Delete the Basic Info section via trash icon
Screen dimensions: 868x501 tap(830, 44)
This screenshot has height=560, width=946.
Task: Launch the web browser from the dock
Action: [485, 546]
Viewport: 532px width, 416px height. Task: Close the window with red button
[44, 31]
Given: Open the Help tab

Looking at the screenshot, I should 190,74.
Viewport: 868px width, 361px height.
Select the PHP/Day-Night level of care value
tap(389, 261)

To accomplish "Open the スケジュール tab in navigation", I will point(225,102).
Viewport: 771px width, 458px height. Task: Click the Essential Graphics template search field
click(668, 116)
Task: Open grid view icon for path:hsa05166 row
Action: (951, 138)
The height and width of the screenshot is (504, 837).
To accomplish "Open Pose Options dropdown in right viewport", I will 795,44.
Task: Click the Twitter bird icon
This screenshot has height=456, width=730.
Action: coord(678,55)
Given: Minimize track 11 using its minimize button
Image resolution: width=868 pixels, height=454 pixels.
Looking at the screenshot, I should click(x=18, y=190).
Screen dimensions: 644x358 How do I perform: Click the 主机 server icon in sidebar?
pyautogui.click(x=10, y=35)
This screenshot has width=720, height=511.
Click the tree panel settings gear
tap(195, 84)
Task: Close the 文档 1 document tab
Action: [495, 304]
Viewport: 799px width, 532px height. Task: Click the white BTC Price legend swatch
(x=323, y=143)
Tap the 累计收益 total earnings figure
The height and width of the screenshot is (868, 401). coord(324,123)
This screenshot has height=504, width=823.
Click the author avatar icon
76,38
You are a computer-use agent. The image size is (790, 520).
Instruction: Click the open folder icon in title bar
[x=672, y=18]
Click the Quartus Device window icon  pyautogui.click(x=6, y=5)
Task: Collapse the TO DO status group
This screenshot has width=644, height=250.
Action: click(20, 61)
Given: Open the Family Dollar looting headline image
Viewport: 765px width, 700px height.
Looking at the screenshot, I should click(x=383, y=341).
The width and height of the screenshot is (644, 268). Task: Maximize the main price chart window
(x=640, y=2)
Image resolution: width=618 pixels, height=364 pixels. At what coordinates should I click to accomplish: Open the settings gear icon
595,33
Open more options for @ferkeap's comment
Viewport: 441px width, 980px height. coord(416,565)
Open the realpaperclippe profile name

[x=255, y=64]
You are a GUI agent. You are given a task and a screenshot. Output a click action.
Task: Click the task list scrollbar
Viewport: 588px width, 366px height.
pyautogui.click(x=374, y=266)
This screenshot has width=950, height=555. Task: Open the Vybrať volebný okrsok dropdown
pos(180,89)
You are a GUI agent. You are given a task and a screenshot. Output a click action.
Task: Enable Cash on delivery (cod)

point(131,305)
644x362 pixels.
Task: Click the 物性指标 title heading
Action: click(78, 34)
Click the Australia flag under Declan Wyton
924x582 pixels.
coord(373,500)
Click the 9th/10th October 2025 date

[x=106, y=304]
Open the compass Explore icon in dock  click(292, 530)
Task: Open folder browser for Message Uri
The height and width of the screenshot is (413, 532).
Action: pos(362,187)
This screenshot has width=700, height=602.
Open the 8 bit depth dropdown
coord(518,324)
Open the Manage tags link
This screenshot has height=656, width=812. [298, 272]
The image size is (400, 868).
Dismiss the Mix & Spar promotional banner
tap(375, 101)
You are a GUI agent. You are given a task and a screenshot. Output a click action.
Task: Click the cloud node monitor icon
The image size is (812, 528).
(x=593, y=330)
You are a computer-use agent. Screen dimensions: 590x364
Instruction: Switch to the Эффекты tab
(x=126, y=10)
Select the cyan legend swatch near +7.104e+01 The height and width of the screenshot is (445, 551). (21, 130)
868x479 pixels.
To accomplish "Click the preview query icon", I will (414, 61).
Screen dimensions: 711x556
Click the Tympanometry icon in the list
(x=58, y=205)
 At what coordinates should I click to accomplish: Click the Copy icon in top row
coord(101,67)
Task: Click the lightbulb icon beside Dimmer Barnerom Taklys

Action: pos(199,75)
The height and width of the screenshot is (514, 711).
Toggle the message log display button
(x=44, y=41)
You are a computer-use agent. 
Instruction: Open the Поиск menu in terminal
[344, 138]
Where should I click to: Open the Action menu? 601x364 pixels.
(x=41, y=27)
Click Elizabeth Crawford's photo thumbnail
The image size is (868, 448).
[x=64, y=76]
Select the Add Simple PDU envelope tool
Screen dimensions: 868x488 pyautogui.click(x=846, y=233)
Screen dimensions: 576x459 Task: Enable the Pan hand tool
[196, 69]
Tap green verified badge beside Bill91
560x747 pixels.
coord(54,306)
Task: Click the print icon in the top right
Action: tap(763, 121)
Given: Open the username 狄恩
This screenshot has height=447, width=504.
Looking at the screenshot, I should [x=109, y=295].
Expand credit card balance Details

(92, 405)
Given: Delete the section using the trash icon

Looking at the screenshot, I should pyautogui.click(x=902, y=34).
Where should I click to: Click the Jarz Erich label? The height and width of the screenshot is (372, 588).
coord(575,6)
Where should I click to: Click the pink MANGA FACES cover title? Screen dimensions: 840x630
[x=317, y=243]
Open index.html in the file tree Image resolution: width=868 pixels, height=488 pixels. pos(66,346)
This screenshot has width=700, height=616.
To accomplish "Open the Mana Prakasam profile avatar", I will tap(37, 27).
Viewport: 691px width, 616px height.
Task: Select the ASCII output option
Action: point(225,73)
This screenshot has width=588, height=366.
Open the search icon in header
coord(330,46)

^^^^

An exact copy of the lines above between the line holding "Where should I click to: Click the Jarz" and the line holding "This screenshot has width=700, height=616.", inclusive, is the whole answer.

## Solution for this task:
Where should I click to: Click the Jarz Erich label? The height and width of the screenshot is (372, 588).
coord(575,6)
Where should I click to: Click the pink MANGA FACES cover title? Screen dimensions: 840x630
[x=317, y=243]
Open index.html in the file tree Image resolution: width=868 pixels, height=488 pixels. pos(66,346)
This screenshot has width=700, height=616.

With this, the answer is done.